In simplified terms the task list part of GTD encourages you to not only jot down a to-do list item, but to characterize it using various criteria. For exmaple, a task can require a specific location to be completed. (You can’t plant flowers in your garden while you are sitting at your desk in the office.) Or it requires a certain tool to be at hand, e. g. a telephone or a computer. A task can be one step in a multi-step project. It has a current status indicating its progression, like “next action”, “planned”, “waiting”, “postponed”, etc. And of course a task can have a priority, a due date and a start date.

Toodledo has input fields for each of these criteria—and a few more not mentioned above. So if you want the full-fledged GTD experience, Toodledo provides you with everything you need. However, if only a few of these task characterizations are useful for you, you can simply hide those you don’t need. This results in a much cleaner interface.

There are four other sections (“notes”, “outlines”, “lists” and “habbits”) in Toodledo which I won’t discuss here, mostly because I don’t use them by now. But have a look at their short introduction video to learn more about Toodledo’s full range of functions.

Toodledo Productivity System Overview

What I like about Toodledo

Besides the general GTD orientation of Toodledo there are four features which get me enthusiastic about the tool every time I use it:

  • Sort tasks by their “importance”
  • Hotlist
  • Reliability and ease of use on every device
  • Browser integration

Let me explain each of them in a few sentences.

Sort tasks by their “importance”

Screenshot of the sort options menu in Toodledo
Sort options menu in Toodledo

When looking at a list of tasks, especially if it is a long list, sort order is key. Toodledo offers you a three level deep sort order configuration. So far it’s more or less the same thing I had with my former Outlook tasks. But Toodledo’s sort options offer you not only all of the fields you are using, but also an additional entry called “importance”.

Sorting by importance triggers a little bit of magic in the background. Toodledo uses the different fields which indicate importance (like priority) and urgency (like due date and status) to calculate a kind of weighted combination. The result is a classification called “importance level”.

The great thing about this importance level: You don’t have to ransack your brains over urgent—but not necessarily important—tasks versus important—but not necessatily urgent—tasks anymore. A lot of productivity experts wrote a lot of guidelines on how to deal with this problem. But with Toodledo’s option to sort a to-do list by importance it’s super easy because the tool decides for you which task you should attempt first.

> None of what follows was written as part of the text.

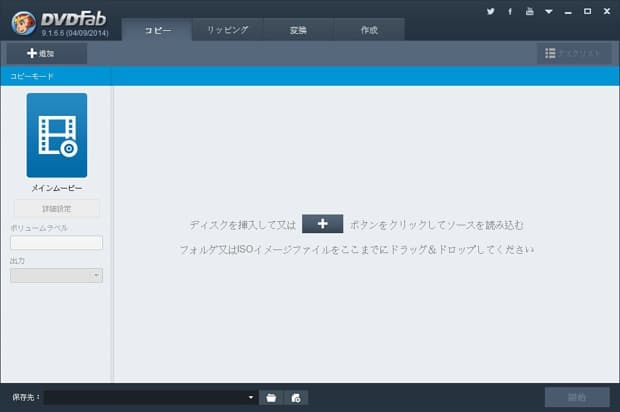This screenshot has height=412, width=620.
Task: Click the 開始 start button
Action: click(576, 397)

My recommended sort order for most of the list views is:

  • Level 1: by importance
  • Level 2: by due date
  • Level 3: by folder

This way the tasks I should take care of first are displayed at the top of the list. So I can just work through the list from top to bottom because I can trust Toodledo to tell me what to do next.

Hotlist

Screenshot of Toodledo’s Android widget
The hotlist view is perfect for Toodledo’s Android widget.

The idea behind Toodledo’s “hotlist” feature is quite similar to the idea behind the importance level, which I described above. It’s all about taking the hassle of to-do list maintenance off your shoulders, so you can concentrate on processing your tasks—instead of rearranging and sorting them to find out what to do next.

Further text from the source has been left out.